Königsberg's New Synagogue () was one of three synagogues in Königsberg in Prussia, East Prussia (now Kaliningrad, Russia). The other synagogues were Old Synagogue and Adass Jisroel synagogue. The New Synagogue was destroyed in the aftermath of Kristallnacht in 1938. It was reconstructed and reopened in 2018.

History
In 1508 two Jewish physicians were allowed to settle in the city. 307 Jews lived at Königsberg in 1756. There were 1,027 Jews in Königsberg in 1817. In 1864 there lived 3,024 Jews. In 1880 there were 5,000 Jews at the city. In 1900 there were only 3,975 Jews in Königsberg. The first synagogue was a chapel built in 1680 in Burgfreiheit (a location which was a ducal Prussian immunity district around the castle, not administrated by the city).

In 1704 there was the formation of the Jewish congregation, when they acquired a Jewish cemetery and when they founded a "Chevra Kaddisha". In 1722 they received a constitution. In 1756 a new synagogue in Schnürlingsdamm street was dedicated but destroyed by the city fire in 1811. In 1815 a new synagogue was constructed on the same location, meanwhile called Synagogenstrasse #2. The second constitution of the Jewish congregation was issued in 1811.

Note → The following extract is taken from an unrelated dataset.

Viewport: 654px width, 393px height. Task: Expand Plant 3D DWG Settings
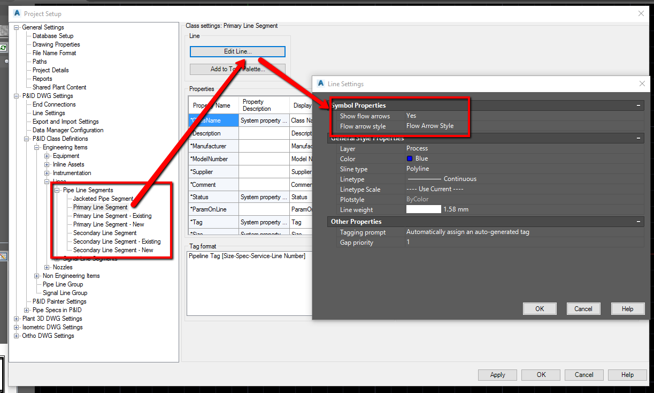pyautogui.click(x=17, y=318)
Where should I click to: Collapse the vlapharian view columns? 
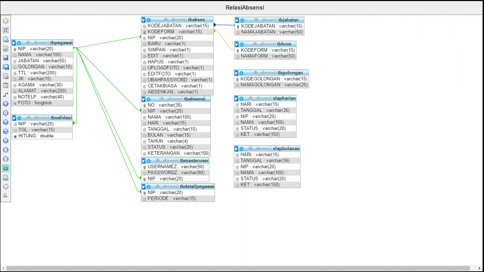pyautogui.click(x=237, y=98)
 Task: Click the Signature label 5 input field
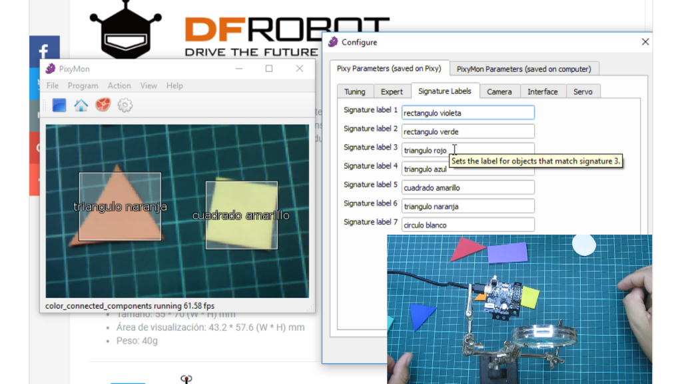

Some Orthodox congregants seceded from the Jewish Congregation of Königsberg, which they deemed too liberal, and founded the Israelite Synagogal Congregation of «Adass Jisroel» (). In 1893 the Israelite Synagogal Congregation built its own synagogue in Synagogenstraße #14–15. Soon later the mainstream Jewish Congregation of Königsberg built a new and larger place of worship, therefore called New Synagogue, dedicated in August 1896 in Lomse. The synagogue in Synagogenstrasse #2 was called Old Synagogue since.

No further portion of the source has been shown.